L’Encyclopédie/1re édition/MENSTRUES
MENSTRUES, catamenia, (Medécine.) ce sont les évacuations qui arrivent chaque mois aux femmes qui ne sont ni enceintes ni nourrices. Voyez Menstruel. On les appelle ainsi de mensis mois, parce qu’elles viennent chaque mois. On les nomme aussi fleurs, regles, ordinaires, &c. Voyez Regles.
Les menstrues des femmes sont un des plus curieux & des plus embarrassans phénomènes du corps humain. Quoiqu’on ait formé différentes hypothèses pour l’expliquer, on n’a encore presque rien de certain sur cette matiere.
On convient universellement que la nécessité de fournir une nourriture suffisante au fœtus pendant la grossesse, est la raison finale de la surabondance de sang qui arrive aux femmes dans les autres tems. Mais voilà la seule chose dont on convienne. Quelques-uns non contens de cela, prétendent que le sang menstruel est plûtôt nuisible par sa qualité, que par sa quantité ; ce qu’ils concluent des douleurs que plusieurs femmes ressentent aux approches des regles. Ils ajoutent, que sa malignité est si grande, qu’il gâte les parties des hommes par un simple contact ; que l’haleine d’une femme qui a ses regles, laisse une tache sur l’ivoire, ou sur un miroir ; qu’un peu de sang menstruel brûle la plante sur laquelle elle tombe & la rend stérile ; que si une femme grosse touche de ce sang elle se blesse ; que si un chien en goûte, il tombe dans l’épilepsie, & devient enragé. Tout cela, ainsi que plusieurs autres fables de même espece, rapportées par de graves auteurs, est trop ridicule pour avoir besoin d’être refuté.

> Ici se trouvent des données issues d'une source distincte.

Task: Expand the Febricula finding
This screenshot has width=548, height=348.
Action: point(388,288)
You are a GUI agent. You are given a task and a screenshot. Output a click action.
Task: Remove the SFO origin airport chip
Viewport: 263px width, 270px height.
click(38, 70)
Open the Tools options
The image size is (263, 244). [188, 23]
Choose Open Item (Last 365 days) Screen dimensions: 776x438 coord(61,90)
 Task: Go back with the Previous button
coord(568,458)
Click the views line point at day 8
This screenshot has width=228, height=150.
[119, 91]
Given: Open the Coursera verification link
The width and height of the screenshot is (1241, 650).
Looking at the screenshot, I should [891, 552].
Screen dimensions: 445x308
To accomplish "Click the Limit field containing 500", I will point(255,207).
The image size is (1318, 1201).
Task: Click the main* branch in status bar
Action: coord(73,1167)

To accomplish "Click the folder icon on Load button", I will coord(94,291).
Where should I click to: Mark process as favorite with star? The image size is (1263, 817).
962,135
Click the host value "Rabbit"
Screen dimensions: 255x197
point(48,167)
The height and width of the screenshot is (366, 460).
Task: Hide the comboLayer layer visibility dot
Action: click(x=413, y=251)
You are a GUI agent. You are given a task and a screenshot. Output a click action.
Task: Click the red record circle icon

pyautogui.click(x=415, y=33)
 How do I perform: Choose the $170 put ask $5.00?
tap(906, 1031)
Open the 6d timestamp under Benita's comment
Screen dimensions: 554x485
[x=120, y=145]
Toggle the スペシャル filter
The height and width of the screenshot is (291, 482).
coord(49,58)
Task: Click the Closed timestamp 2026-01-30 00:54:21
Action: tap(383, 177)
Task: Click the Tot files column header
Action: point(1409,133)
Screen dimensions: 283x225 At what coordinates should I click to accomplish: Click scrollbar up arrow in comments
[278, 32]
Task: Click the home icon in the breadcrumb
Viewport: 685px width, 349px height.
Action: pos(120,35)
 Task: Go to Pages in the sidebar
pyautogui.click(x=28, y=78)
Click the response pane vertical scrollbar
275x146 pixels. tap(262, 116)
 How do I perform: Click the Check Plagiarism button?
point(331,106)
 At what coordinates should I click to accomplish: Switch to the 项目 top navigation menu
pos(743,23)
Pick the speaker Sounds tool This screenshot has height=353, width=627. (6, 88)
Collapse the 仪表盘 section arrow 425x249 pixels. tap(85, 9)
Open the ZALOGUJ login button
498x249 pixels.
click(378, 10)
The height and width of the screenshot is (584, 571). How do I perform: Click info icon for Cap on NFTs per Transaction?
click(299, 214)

D’autres attribuent les menstrues à une prétendue influence de la lune sur les corps des femmes. C’étoit autrefois l’opinion dominante ; mais la moindre réflexion en auroit pu faire voir la fausseté. En effet, si les menstrues étoient causées par l’influence de la lune, toutes les femmes de même âge & de même tempérament, auroient leurs regles aux mêmes périodes & révolutions de la lune, & par conséquent en même tems ; ce qui est contraire à l’expérience.
Il y a deux autres opinions qui paroissent fort probables, & qui sont soutenues avec beaucoup de force & par quantité de raisons. On convient de part & d’autre que le sang menstruel n’a aucune mauvaise qualité ; mais on n’est pas d’accord sur la cause de son évacuation. La premiere de ces deux opinions est celle du docteur Bohn & du docteur Freind, qui prétendent que l’évacuation menstruelle est uniquement l’effet de la pléthore. V. Pléthore.
Freind qui a soutenu cette opinion avec beaucoup de force & de netteté, croit que la plethore est produite par une surabondance de nourriture, qui peu-à-peu s’accumule dans les vaisseaux sanguins ; que cette plethore a lieu dans les femmes & non dans les hommes, parce que les femmes ont des corps plus humides, des vaisseaux & sur-tout leurs extrémités plus tendres, & une maniere de vivre moins active que les hommes ; que le concours de ces choses fait que les femmes ne transpirent pas suffisamment pour dissiper le superflu des parties nutritives, lesquelles s’accumulent au point de distendre les vaisseaux, & de s’ouvrir une issue par les arteres capillaires de la matrice. La plethore arrive plus aux femmes, qu’aux femelles des animaux qui ont les mêmes parties, à cause de la situation droite des premieres, & que le vagin & les autres conduits se trouvent perpendiculaires à l’horison, ensorte que la pression du sang se fait directement contre leurs orifices ; au-lieu que dans les animaux, ces conduits sont paralleles à l’horison, & que la pression du sang se fait entierement contre leurs parties latérales ; l’évacuation, suivant le même auteur, se fait par la matrice plutôt que par d’autres endroits, parce que la structure des vaisseaux lui est plus favorable, les arteres de la matrice étant fort nombreuses, les veines faisant plusieurs tours & détours, & étant par conséquent plus propres à retarder l’impétuosité du sang. Ainsi, dans un cas de plethore les extrémités des vaisseaux s’ouvrent facilement, & l’évacuation dure jusqu’à ce que les vaisseaux soient déchargés du poids qui les accabloit.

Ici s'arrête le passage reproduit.